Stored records
+ + + +

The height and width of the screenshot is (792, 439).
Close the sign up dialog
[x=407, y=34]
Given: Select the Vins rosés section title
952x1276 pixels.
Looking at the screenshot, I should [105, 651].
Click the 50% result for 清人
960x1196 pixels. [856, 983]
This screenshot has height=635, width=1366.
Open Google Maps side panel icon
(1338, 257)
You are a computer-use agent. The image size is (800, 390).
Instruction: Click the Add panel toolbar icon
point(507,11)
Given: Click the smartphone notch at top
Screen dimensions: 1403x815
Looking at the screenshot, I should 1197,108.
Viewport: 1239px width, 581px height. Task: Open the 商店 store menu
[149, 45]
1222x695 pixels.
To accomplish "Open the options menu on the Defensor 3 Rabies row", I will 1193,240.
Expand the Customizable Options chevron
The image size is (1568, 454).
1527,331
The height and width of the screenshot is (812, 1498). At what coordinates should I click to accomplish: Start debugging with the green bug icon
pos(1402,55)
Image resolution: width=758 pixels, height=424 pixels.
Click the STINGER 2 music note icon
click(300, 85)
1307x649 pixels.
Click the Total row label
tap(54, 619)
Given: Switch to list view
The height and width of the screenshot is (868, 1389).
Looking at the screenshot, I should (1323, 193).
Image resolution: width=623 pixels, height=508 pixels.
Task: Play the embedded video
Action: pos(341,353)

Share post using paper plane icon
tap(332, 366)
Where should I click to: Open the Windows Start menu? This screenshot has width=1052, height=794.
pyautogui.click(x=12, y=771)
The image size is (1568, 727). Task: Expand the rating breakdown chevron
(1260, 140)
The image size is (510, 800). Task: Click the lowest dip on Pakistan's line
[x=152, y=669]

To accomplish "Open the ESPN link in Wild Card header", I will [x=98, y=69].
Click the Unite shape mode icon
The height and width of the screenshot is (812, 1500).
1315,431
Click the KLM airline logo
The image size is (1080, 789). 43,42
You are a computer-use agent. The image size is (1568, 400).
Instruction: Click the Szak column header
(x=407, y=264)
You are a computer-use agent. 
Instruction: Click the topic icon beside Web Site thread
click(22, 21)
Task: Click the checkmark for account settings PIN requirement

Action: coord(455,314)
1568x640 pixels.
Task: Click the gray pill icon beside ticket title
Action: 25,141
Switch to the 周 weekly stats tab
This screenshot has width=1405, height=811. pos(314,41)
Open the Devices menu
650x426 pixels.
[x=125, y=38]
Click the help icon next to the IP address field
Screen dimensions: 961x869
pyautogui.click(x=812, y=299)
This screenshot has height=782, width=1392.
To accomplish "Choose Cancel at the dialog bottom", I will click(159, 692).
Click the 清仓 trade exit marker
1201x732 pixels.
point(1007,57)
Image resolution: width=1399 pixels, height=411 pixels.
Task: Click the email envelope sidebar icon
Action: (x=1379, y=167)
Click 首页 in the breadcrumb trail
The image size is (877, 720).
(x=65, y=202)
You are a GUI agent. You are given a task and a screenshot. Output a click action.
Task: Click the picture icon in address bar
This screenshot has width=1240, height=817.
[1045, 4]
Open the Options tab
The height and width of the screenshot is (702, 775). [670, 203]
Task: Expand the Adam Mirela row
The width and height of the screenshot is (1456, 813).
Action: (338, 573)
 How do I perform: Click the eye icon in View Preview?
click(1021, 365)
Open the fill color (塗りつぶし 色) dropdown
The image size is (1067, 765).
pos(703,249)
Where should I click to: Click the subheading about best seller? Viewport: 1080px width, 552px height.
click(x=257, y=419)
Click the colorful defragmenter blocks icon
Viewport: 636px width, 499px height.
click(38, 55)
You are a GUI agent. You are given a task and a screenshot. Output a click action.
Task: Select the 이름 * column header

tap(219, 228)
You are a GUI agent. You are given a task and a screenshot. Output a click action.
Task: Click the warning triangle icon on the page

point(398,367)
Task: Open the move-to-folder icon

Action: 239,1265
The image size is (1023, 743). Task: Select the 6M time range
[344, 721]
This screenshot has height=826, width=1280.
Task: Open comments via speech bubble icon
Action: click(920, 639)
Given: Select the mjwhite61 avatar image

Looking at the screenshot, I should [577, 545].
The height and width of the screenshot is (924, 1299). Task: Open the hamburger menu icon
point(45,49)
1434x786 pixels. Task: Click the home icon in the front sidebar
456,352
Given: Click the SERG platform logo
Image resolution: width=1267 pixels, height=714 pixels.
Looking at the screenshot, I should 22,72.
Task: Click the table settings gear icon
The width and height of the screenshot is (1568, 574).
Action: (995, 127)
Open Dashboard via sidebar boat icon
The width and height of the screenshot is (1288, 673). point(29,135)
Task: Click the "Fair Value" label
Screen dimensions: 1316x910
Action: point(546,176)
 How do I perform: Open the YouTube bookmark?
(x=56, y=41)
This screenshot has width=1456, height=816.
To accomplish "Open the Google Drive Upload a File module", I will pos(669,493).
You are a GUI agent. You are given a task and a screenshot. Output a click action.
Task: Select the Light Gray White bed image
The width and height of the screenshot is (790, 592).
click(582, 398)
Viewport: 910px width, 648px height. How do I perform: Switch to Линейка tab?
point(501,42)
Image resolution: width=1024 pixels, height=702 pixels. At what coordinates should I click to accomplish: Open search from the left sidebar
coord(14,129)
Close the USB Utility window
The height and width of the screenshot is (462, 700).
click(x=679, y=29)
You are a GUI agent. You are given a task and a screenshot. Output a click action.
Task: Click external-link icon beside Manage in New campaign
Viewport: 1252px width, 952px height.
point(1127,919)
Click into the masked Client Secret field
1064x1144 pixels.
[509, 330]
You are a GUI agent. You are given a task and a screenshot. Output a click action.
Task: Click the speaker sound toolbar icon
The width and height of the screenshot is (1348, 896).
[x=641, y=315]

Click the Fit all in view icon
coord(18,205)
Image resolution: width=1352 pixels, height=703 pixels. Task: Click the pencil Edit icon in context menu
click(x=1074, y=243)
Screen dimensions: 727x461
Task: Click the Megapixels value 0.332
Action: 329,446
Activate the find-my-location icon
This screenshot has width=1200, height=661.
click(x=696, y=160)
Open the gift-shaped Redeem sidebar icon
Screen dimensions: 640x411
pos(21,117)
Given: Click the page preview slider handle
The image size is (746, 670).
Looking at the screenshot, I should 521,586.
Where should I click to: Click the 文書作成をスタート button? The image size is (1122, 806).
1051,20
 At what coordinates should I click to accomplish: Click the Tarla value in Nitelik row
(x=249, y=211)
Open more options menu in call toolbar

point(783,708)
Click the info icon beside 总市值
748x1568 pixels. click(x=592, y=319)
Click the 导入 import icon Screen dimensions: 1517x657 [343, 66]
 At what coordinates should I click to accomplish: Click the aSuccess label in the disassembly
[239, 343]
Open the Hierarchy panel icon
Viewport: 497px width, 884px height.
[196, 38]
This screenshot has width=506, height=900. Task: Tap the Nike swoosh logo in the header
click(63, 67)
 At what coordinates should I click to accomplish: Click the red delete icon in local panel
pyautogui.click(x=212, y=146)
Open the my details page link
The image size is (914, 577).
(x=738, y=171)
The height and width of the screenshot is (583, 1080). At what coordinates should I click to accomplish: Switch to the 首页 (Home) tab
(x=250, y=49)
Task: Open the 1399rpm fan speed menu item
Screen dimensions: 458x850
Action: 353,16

+ + + +

## Your task
Each entry above, in full, should be output exactly as it reads.

## Reply to the exercise
The height and width of the screenshot is (792, 439).
Close the sign up dialog
[x=407, y=34]
Given: Select the Vins rosés section title
952x1276 pixels.
Looking at the screenshot, I should [105, 651].
Click the 50% result for 清人
960x1196 pixels. [856, 983]
This screenshot has height=635, width=1366.
Open Google Maps side panel icon
(1338, 257)
You are a computer-use agent. The image size is (800, 390).
Instruction: Click the Add panel toolbar icon
point(507,11)
Given: Click the smartphone notch at top
Screen dimensions: 1403x815
Looking at the screenshot, I should 1197,108.
Viewport: 1239px width, 581px height. Task: Open the 商店 store menu
[149, 45]
1222x695 pixels.
To accomplish "Open the options menu on the Defensor 3 Rabies row", I will 1193,240.
Expand the Customizable Options chevron
The image size is (1568, 454).
1527,331
The height and width of the screenshot is (812, 1498). At what coordinates should I click to accomplish: Start debugging with the green bug icon
pos(1402,55)
Image resolution: width=758 pixels, height=424 pixels.
Click the STINGER 2 music note icon
click(300, 85)
1307x649 pixels.
Click the Total row label
tap(54, 619)
Given: Switch to list view
The height and width of the screenshot is (868, 1389).
Looking at the screenshot, I should (1323, 193).
Image resolution: width=623 pixels, height=508 pixels.
Task: Play the embedded video
Action: pos(341,353)

Share post using paper plane icon
tap(332, 366)
Where should I click to: Open the Windows Start menu? This screenshot has width=1052, height=794.
pyautogui.click(x=12, y=771)
The image size is (1568, 727). Task: Expand the rating breakdown chevron
(1260, 140)
The image size is (510, 800). Task: Click the lowest dip on Pakistan's line
[x=152, y=669]

To accomplish "Open the ESPN link in Wild Card header", I will [x=98, y=69].
Click the Unite shape mode icon
The height and width of the screenshot is (812, 1500).
1315,431
Click the KLM airline logo
The image size is (1080, 789). 43,42
You are a computer-use agent. The image size is (1568, 400).
Instruction: Click the Szak column header
(x=407, y=264)
You are a computer-use agent. 
Instruction: Click the topic icon beside Web Site thread
click(22, 21)
Task: Click the checkmark for account settings PIN requirement

Action: coord(455,314)
1568x640 pixels.
Task: Click the gray pill icon beside ticket title
Action: 25,141
Switch to the 周 weekly stats tab
This screenshot has width=1405, height=811. pos(314,41)
Open the Devices menu
650x426 pixels.
[x=125, y=38]
Click the help icon next to the IP address field
Screen dimensions: 961x869
pyautogui.click(x=812, y=299)
This screenshot has height=782, width=1392.
To accomplish "Choose Cancel at the dialog bottom", I will click(159, 692).
Click the 清仓 trade exit marker
1201x732 pixels.
point(1007,57)
Image resolution: width=1399 pixels, height=411 pixels.
Task: Click the email envelope sidebar icon
Action: (x=1379, y=167)
Click 首页 in the breadcrumb trail
The image size is (877, 720).
(x=65, y=202)
You are a GUI agent. You are given a task and a screenshot. Output a click action.
Task: Click the picture icon in address bar
This screenshot has width=1240, height=817.
[1045, 4]
Open the Options tab
The height and width of the screenshot is (702, 775). [670, 203]
Task: Expand the Adam Mirela row
The width and height of the screenshot is (1456, 813).
Action: (338, 573)
 How do I perform: Click the eye icon in View Preview?
click(1021, 365)
Open the fill color (塗りつぶし 色) dropdown
The image size is (1067, 765).
pos(703,249)
Where should I click to: Click the subheading about best seller? Viewport: 1080px width, 552px height.
click(x=257, y=419)
Click the colorful defragmenter blocks icon
Viewport: 636px width, 499px height.
click(38, 55)
You are a GUI agent. You are given a task and a screenshot. Output a click action.
Task: Select the 이름 * column header

tap(219, 228)
You are a GUI agent. You are given a task and a screenshot. Output a click action.
Task: Click the warning triangle icon on the page

point(398,367)
Task: Open the move-to-folder icon

Action: 239,1265
The image size is (1023, 743). Task: Select the 6M time range
[344, 721]
This screenshot has height=826, width=1280.
Task: Open comments via speech bubble icon
Action: click(920, 639)
Given: Select the mjwhite61 avatar image

Looking at the screenshot, I should [577, 545].
The height and width of the screenshot is (924, 1299). Task: Open the hamburger menu icon
point(45,49)
1434x786 pixels. Task: Click the home icon in the front sidebar
456,352
Given: Click the SERG platform logo
Image resolution: width=1267 pixels, height=714 pixels.
Looking at the screenshot, I should 22,72.
Task: Click the table settings gear icon
The width and height of the screenshot is (1568, 574).
Action: (995, 127)
Open Dashboard via sidebar boat icon
The width and height of the screenshot is (1288, 673). point(29,135)
Task: Click the "Fair Value" label
Screen dimensions: 1316x910
Action: point(546,176)
 How do I perform: Open the YouTube bookmark?
(x=56, y=41)
This screenshot has width=1456, height=816.
To accomplish "Open the Google Drive Upload a File module", I will pos(669,493).
You are a GUI agent. You are given a task and a screenshot. Output a click action.
Task: Select the Light Gray White bed image
The width and height of the screenshot is (790, 592).
click(582, 398)
Viewport: 910px width, 648px height. How do I perform: Switch to Линейка tab?
point(501,42)
Image resolution: width=1024 pixels, height=702 pixels. At what coordinates should I click to accomplish: Open search from the left sidebar
coord(14,129)
Close the USB Utility window
The height and width of the screenshot is (462, 700).
click(x=679, y=29)
You are a GUI agent. You are given a task and a screenshot. Output a click action.
Task: Click external-link icon beside Manage in New campaign
Viewport: 1252px width, 952px height.
point(1127,919)
Click into the masked Client Secret field
1064x1144 pixels.
[509, 330]
You are a GUI agent. You are given a task and a screenshot. Output a click action.
Task: Click the speaker sound toolbar icon
The width and height of the screenshot is (1348, 896).
[x=641, y=315]

Click the Fit all in view icon
coord(18,205)
Image resolution: width=1352 pixels, height=703 pixels. Task: Click the pencil Edit icon in context menu
click(x=1074, y=243)
Screen dimensions: 727x461
Task: Click the Megapixels value 0.332
Action: 329,446
Activate the find-my-location icon
This screenshot has width=1200, height=661.
click(x=696, y=160)
Open the gift-shaped Redeem sidebar icon
Screen dimensions: 640x411
pos(21,117)
Given: Click the page preview slider handle
The image size is (746, 670).
Looking at the screenshot, I should 521,586.
Where should I click to: Click the 文書作成をスタート button? The image size is (1122, 806).
1051,20
 At what coordinates should I click to accomplish: Click the Tarla value in Nitelik row
(x=249, y=211)
Open more options menu in call toolbar

point(783,708)
Click the info icon beside 总市值
748x1568 pixels. click(x=592, y=319)
Click the 导入 import icon Screen dimensions: 1517x657 [343, 66]
 At what coordinates should I click to accomplish: Click the aSuccess label in the disassembly
[239, 343]
Open the Hierarchy panel icon
Viewport: 497px width, 884px height.
[196, 38]
This screenshot has width=506, height=900. Task: Tap the Nike swoosh logo in the header
click(63, 67)
 At what coordinates should I click to accomplish: Click the red delete icon in local panel
pyautogui.click(x=212, y=146)
Open the my details page link
The image size is (914, 577).
(x=738, y=171)
The height and width of the screenshot is (583, 1080). At what coordinates should I click to accomplish: Switch to the 首页 (Home) tab
(x=250, y=49)
Task: Open the 1399rpm fan speed menu item
Screen dimensions: 458x850
Action: 353,16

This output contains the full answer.